Singapore home prices climbed to a record in the second quarter as gains in suburban housing values accelerated, prompting the government to implement new measures on property loans.
The island-state’s private residential property price index rose 1 percent to 215.4 points in the three months ended June 30, extending a 0.6 percent increase in the first quarter, according to revised figures released by the Urban Redevelopment Authority today. The pace of gains in prices in the suburbs more than doubled from the previous three months.
Record home prices amid low interest rates raised concerns of a housing bubble and prompted the government to widen a four-year campaign to curb speculation in Asia’s second-most expensive housing market. Singapore on June 28 unveiled new rules governing how financial institutions grant property loans to individuals.
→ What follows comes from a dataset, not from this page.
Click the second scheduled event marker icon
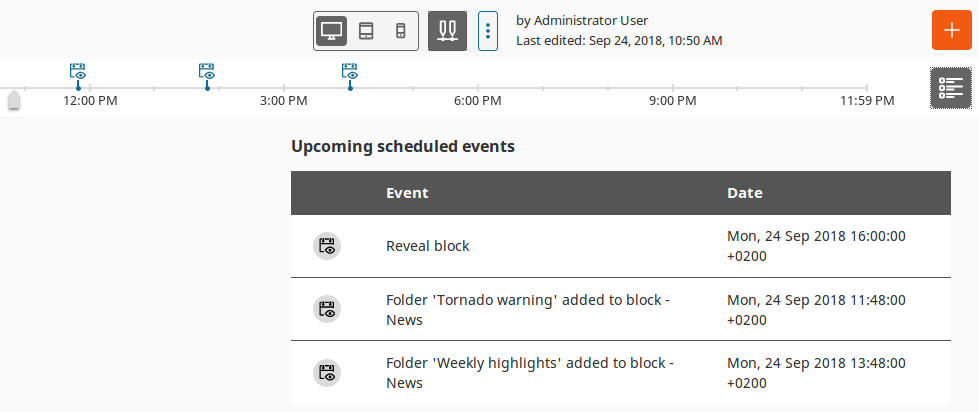click(207, 72)
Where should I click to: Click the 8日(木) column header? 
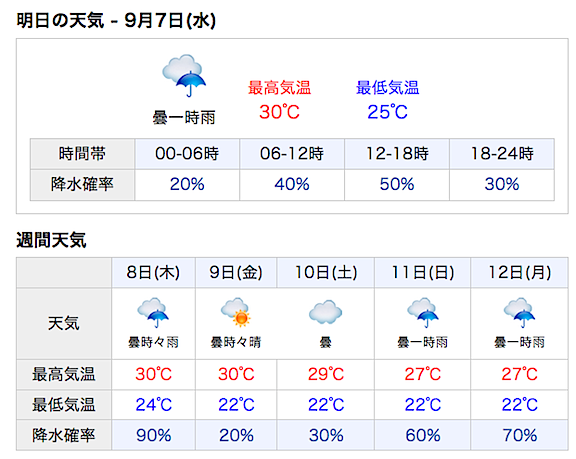click(x=153, y=272)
Apartment prices fell 0.2 percent in prime districts in the second quarter, compared with a 0.6 percent gain in the previous three months. Those in the suburbs climbed 3.8 percent, compared with the 1.4 percent increase in the previous quarter, according to today’s government data.
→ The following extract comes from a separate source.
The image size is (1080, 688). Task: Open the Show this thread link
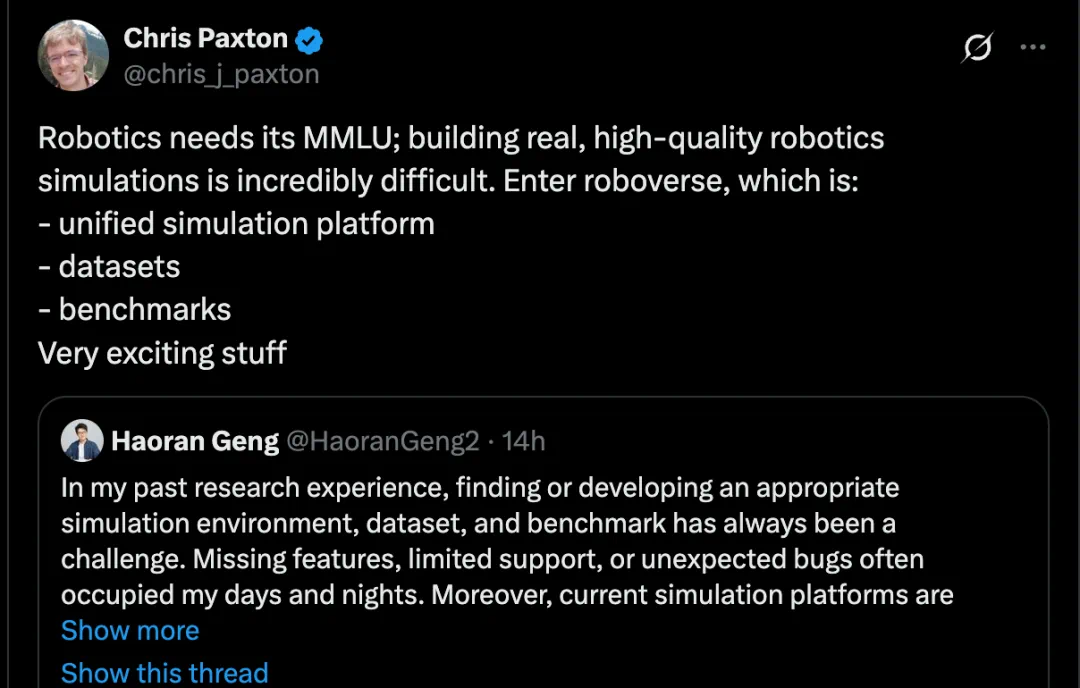click(x=165, y=673)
Suburban demand was boosted by Singaporeans upgrading from living in apartments built by the state to private condominiums. About 82 percent of Singaporeans reside in government-built units, according to Housing Development Board’s website.
CapitaLand Ltd. may alter the size of its apartments as it seeks to improve affordability to combat government measures, Lim Ming Yan, president and chief executive officer at Singapore’s biggest developer, said in a Bloomberg Television interview in Singapore yesterday.
“We want the right sizing, put in the right layout, so our users will find it a lot more user-friendly and at the same time something they can afford,” Lim said.
Singapore is Asia’s most-expensive housing market after Hong Kong, according to a Knight Frank LLP and Citi Private Bank report released last year that compared 63 locations globally. Hong Kong homes cost an average $28,300 per square meter in 2011 compared to Singapore where an apartment would cost $25,600 per square meter, the report showed.
Developers sold 4,538 units in the second quarter, 16 percent lower than the previous quarter, the data showed. Private-home rents increased 0.3 percent in the quarter.
The government measures in January included an increase in the stamp duty for homebuyers by between 5 percentage points and 7 percentage points, with permanent residents paying taxes when they buy their first home. Singaporeans will have to pay the levy starting with their second purchase.
Office prices climbed 1.5 percent in the quarter ended June while rentals rose 0.2 percent, after declining 0.2 percent in the first quarter, the data showed. Prices of industrial space grew at a slower pace, climbing 0.5 percent compared with the 2.9 percent increase in the March quarter.